Als Reaktion auf die Krise müssten die KleinbäuerInnen in Guatemala diversifizieren, andere Produkte herstellen. Doch das ist risikoreich. Eine Umstellung kostet viel Geld und man braucht genaue Marktanalysen. Die Leute auf dem Land haben weder das eine noch das andere. So nimmt die Armut in den traditionellen Kaffeeanbaugebieten weiter zu. Der Mönch Antonio Lopez kann das seit Jahren vor den Toren seiner Kirche La Merced in der Kolonialstadt Antigua beobachten: "Den Leuten geht es wirtschaftlich immer schlechter. Wenn ein Vater nicht genug Geld verdient, um das Überleben seiner Kinder zu sichern, dann nehmen seine Alltagsprobleme an Schärfe zu. Es ist furchtbar, wenn er abends zu Bett geht, ohne zu wissen, was seine Familie am nächsten Morgen zum Frühstück essen kann. Soweit sind wir schon gekommen. Die Familien haben nicht mehr genug zu essen. Das ist keine Armut, sondern schlimmer. Das ist Elend." Wenn es bei der Kaffeeernte überhaupt noch Arbeit gibt, dann werden viele Eltern von ihren Kindern begleitet, die helfen müssen, das Auskommen der Familie zu verdienen. Die neunjährige Maria kann an guten Tagen bis zu fünfzig Pfund pflücken. Aber in der schwülen Hitze wird ihr oft schwindelig. Dann muss sie einen Moment lang im Schatten sitzen. "Tagsüber sind wir auf dem Feld", erzählt Maria. "Wenn ich abends nach Hause gehe, muss ich die Wäsche waschen. Danach essen wir und gehen schlafen. Ich arbeite, damit wir genug Geld haben, um VGZuckerNF und Bohnen kaufen zu können." Die Krise der niedrigen Weltmarktpreise für Kaffee macht es noch unwahrscheinlicher, dass sich die Lebensbedingungen der arbeitenden Kinder in Guatemala bald verbessern werden. Der guatemaltekische Sozialwissenschaftler Omero Fuentes macht dafür die kurzsichtige Politik internationaler Entwicklungsorganisationen verantwortlich: "Die Entwicklungshilfe für Vietnam, auch die aus Deutschland, hatte gravierende Auswirkungen auf die weltweite Kaffeekrise. Vietnam hat überproduziert und niemand hat den Schaden vorausgesehen. Für ein Land wie Guatemala hat das katastrophale Folgen, vor allem, weil Arbeitsplätze verloren gehen. Wenn eine Organisation in einem Land Armut bekämpfen will, dann sollte sie auch globale Zusammenhänge im Blick behalten, um nicht anderswo neues Elend zu erzeugen."

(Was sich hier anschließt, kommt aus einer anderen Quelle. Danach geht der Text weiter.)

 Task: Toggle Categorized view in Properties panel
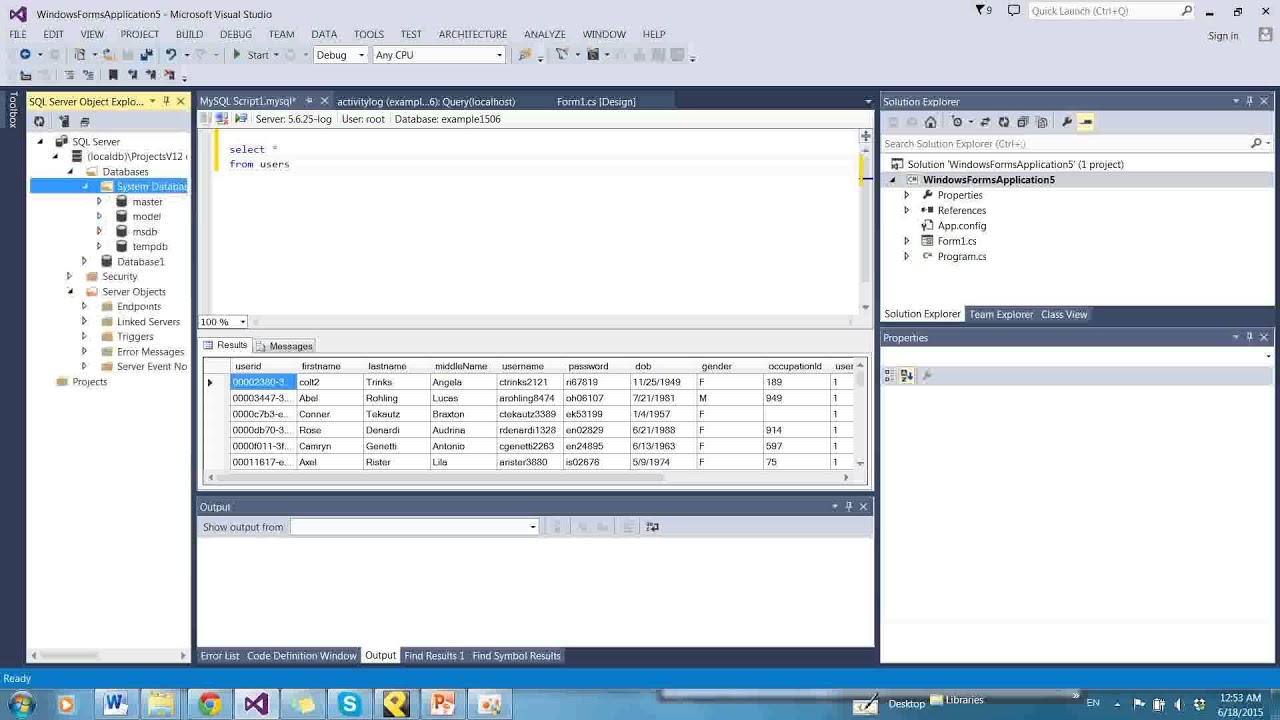(x=890, y=376)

Die Entscheidungen der Weltbank und anderer internationaler Finanzorganisationen orientieren sich an einem Entwicklungsmodell, das es den Kräften des Marktes erlaubt, sich ungehindert zu entfalten. Dementsprechend sollen Produkte in der globalisierten Welt dort hergestellt werden, wo es am günstigsten ist. Wenn eine Produktion unrentabel wird, muss nach Alternativen gesucht werden. So gesehen gibt es keinen Grund, warum die Weltbank Vietnam die Chance des Kaffeeanbaus verweigern sollte. Die meisten LandarbeiterInnen in Guatemala haben noch nie etwas von der Debatte um den niedrigen Kaffeepreis und die Rolle Vietnams gehört. Häufig wissen sie nicht einmal, dass der Kaffee, den sie ernten, ins Ausland verschifft wird. Für

eine Pflückerin wie Eva Peréz stellt sich der Kampf ums Überleben nicht als globales Problem dar, sondern sehr konkret, Tag für Tag. "Unser Verdienst reicht nicht aus. Wir bekommen viel zu wenig Lohn. Mit dem Geld können wir nicht einmal genug Mais kaufen. Aber was sollen wir machen? Woanders als auf den Kaffeefeldern gibt es überhaupt keine Arbeit."